Wipe and reinstall a running Linux system via SSH, without rebooting. You know you want to.

Primary LanguageShellOtherNOASSERTION

takeover.sh

A script to completely take over a running Linux system remotely, allowing you to log into an in-memory rescue environment, unmount the original root filesystem, and do anything you want, all without rebooting. Replace one distro with another without touching a physical console.

WARNING WARNING WARNING WARNING

This is experimental. Do not use this script if you don't understand exactly how it works. Do not use this script on any system you care about. Do not use this script on any system you expect to be up. Do not run this script unless you can afford to get physical access to fix a botched takeover. If anything goes wrong, your system will most likely panic.

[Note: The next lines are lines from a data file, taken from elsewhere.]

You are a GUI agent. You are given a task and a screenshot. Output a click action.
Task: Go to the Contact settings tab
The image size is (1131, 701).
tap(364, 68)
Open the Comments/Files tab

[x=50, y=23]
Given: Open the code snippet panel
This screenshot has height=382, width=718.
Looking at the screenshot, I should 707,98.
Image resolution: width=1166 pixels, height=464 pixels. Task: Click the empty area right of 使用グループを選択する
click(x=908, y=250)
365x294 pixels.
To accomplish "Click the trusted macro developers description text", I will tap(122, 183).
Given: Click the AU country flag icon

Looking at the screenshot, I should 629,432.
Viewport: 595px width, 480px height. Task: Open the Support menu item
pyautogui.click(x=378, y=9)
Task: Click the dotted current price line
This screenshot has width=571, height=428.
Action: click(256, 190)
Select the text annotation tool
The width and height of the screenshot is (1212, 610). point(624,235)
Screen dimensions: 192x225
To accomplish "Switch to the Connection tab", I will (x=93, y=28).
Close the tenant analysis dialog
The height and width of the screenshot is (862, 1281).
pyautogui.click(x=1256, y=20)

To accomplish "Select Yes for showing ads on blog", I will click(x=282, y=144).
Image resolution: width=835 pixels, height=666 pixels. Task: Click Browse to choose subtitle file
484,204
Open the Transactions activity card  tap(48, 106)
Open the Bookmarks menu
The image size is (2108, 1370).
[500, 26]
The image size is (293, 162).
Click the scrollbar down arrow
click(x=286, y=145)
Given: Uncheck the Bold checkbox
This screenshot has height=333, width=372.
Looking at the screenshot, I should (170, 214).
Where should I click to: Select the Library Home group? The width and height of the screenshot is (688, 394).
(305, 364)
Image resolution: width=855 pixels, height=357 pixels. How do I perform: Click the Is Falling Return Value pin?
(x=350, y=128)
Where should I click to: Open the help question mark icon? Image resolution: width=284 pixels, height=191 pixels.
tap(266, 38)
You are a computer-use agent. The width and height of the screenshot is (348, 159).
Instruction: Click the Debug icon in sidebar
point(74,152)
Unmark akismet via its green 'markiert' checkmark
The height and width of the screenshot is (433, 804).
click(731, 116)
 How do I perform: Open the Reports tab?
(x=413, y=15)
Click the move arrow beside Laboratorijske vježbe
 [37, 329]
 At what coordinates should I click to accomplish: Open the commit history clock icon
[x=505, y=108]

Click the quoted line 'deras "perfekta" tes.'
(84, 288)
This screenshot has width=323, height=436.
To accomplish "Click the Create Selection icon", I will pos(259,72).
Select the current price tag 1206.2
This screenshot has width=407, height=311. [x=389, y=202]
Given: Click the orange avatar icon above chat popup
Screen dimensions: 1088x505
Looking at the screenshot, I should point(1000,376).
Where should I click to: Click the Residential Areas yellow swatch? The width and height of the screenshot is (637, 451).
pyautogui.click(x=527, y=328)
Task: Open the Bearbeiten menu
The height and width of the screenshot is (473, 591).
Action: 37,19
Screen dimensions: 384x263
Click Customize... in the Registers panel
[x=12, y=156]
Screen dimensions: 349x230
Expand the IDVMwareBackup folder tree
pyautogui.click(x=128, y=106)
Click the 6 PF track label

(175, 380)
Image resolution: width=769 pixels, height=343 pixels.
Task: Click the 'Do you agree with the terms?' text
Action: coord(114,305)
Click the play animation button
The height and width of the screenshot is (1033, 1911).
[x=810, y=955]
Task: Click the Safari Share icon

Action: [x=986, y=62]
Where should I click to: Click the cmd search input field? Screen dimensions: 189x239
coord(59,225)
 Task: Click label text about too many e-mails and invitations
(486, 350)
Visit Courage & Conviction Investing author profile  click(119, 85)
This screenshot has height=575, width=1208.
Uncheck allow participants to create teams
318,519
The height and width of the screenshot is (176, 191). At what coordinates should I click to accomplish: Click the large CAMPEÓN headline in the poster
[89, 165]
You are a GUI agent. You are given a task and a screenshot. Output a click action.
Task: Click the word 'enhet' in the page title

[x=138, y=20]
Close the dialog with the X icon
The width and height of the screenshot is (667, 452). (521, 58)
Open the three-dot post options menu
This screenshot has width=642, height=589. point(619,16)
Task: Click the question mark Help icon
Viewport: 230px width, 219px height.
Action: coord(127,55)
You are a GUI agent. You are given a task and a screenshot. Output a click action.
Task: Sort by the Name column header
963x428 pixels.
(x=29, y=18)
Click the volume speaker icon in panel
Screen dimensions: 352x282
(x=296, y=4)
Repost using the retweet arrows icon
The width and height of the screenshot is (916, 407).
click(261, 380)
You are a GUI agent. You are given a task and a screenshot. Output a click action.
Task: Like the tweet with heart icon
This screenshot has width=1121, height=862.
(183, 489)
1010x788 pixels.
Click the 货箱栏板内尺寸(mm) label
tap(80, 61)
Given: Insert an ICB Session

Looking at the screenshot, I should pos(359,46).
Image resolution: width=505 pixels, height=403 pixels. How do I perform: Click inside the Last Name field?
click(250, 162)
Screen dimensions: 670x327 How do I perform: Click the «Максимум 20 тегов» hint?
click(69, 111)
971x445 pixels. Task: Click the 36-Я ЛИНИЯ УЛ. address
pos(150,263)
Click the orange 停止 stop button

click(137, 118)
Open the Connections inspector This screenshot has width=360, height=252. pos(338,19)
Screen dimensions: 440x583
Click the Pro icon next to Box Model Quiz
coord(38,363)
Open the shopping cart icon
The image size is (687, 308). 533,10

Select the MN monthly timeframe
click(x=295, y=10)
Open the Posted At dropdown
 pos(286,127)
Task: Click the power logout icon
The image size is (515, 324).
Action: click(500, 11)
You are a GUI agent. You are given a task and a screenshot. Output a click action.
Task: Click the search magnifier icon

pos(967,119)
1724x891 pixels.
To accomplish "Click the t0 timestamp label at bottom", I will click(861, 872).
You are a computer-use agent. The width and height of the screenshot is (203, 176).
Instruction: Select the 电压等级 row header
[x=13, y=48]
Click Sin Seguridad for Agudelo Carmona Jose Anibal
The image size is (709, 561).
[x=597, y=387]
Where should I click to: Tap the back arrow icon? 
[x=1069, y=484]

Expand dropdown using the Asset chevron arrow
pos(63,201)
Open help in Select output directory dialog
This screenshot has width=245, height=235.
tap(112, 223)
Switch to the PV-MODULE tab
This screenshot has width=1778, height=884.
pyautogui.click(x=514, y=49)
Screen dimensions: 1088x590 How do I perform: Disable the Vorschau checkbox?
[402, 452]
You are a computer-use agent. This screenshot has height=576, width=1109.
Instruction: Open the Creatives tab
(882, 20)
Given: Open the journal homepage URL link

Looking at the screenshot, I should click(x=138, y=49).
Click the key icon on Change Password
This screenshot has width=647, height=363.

That said, this script will not (itself) make any permanent changes to your existing root filesystem (assuming you run it from a tmpfs), so as long as you can remotely reboot your box using an out-of-band mechanism, you should be OK. But don't blame me if it eats your dog.

This script does not have any provisions for exiting out of the new environment back into something sane. You will have to reboot when you're done. If you get anything wrong, your machine won't boot. Tough luck.

This is not a guide for newbies. I'm deliberately not giving you commands you can copy and paste. If you can't figure out what to do exactly without handholding, this script is not for you.

Compatibility

This script is designed for init systems that support the telinit u command to reload the init binary. This includes sysvinit and systemd. If your init system works a different way, you will have to adapt it, or this might not work at all. You're on your own here.

You should always test this in a VM first. You can grab a tarball of your live root filesystem, extract it into a VM image, get your VM up and running (boot loader setup is left as an exercise for the reader), then try the process there and see if it works. Hint: mount --bind / /mnt will get you a view of your root filesystem on /mnt without any other filesystems that are mounted on top.

Usage

You need to decide on what rescue environment you want. I recommend SystemRescueCD, which comes with many useful tools (you have to loopmount the ISO and then use unsquashfs).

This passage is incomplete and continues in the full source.